Sports people seem to be especially inflicted with this and say that it is down to God that they have won a race or a match.
Nothing to do with their trainers who put years into conditioning and preparing them, it's God who takes the time out of his schedule to decide who wins a shiny medal and who goes tumbling over the first hurdle.
I have heard students say their exam success was down to God and i tactfully explain that it was down to their own hard work and to give all the credit where it was due, to themselves.
The latest person to annoy me again with this bogus 'thank you God' nonsense is Fabrice Muamba who said: 'What happened to me was really more than a miracle. On the morning of the game I prayed with my father and asked God to protect me - and he didn't let me down'.
Rather than ask himself why God stopped his heart in the first place, he heaps praise upon him for it not killing him.
Not modern medicine or the skill of the doctors, it was God that did it.

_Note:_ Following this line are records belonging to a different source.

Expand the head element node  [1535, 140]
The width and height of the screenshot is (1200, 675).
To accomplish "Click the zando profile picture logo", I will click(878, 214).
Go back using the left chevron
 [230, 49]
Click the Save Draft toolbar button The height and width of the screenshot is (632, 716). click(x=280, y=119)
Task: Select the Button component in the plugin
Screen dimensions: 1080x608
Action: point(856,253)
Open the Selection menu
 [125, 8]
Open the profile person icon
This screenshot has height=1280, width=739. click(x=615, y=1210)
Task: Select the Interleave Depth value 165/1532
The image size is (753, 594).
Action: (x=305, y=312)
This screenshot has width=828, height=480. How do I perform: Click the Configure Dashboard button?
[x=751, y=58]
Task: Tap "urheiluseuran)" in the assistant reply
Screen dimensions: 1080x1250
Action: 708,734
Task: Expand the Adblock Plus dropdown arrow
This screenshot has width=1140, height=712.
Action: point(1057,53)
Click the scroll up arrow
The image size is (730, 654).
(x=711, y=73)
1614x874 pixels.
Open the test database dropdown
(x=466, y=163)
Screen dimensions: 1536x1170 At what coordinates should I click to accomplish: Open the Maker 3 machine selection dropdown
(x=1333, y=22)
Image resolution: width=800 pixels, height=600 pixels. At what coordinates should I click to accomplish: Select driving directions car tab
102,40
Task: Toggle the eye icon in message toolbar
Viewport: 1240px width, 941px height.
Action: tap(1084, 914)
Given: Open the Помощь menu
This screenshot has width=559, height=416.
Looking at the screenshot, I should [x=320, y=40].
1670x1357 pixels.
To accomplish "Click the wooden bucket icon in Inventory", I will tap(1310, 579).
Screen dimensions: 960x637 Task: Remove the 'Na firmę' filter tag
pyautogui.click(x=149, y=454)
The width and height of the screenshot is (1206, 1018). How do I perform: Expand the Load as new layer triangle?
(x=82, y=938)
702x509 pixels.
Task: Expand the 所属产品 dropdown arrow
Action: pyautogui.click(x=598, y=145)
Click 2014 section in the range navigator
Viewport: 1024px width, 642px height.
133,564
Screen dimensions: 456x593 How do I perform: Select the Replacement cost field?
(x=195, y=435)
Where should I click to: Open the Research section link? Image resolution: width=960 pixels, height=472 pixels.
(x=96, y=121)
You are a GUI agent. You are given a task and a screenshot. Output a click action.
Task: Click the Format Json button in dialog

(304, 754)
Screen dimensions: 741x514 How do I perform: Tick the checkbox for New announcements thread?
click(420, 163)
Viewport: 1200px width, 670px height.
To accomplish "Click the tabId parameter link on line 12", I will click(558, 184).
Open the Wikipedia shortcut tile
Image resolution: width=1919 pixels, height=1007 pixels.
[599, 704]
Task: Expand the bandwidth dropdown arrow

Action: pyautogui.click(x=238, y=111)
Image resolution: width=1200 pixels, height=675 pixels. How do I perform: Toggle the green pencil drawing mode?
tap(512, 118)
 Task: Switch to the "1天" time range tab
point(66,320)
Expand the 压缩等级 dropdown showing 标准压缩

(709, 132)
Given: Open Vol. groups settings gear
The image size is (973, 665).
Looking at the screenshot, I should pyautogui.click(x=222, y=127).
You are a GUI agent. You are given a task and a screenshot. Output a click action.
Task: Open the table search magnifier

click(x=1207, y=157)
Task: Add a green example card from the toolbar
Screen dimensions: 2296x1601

There is a reason why heart attack victims are rushed to a hospital and not driven straight to Saint Paul's Cathedral and that is because the hospital is where the people who actually save lives are, not in a church.
Good on you Fabrice and i wish you well with your recovery but give credit where credit is due because the God you believe in and think is so great was the one who decided to stop your heart and it was only the doctors who started it again and to say otherwise is deeply disrespectful.
3 comments:
uh, apparently he thinks you are wrong lucy...
q
" the God you believe in and think is so great was the one who decided to stop your heart"
I reckon God had exactly as much to do with stopping his heart as he did with restarting it, but that's just me.
Muamba putting his recovery down to supernatural intervention doesn't really grate with me, but I'll tell you what does - it's when someone survives a disaster that claims many other lives, let's say a plane crash or an earthquake or something... and then they start mouthing off that it was God who saved them... like them in particular... while simultaneously deciding not to save all those other poor bastards who he clearly didn't care so much about. That really is arrogant bullshit methinks.
Whereas Muamba... well, I note that he's sincerely thanked all the medical staff, both at White Hart Lane and the London Chest Hospital - so it's not like he's being ungrateful towards those who saved his life. Anyway, let's hope he's able to resume his career soon.
I disagree with him q.
It always grates with me Cheezy, especially when people achieve something special and then give the credit elsewhere. No, it was your hard work and dedication that you won the 100m or gained your degree or passed your French language course, not someone else who gave it to you because they deemed you worthy.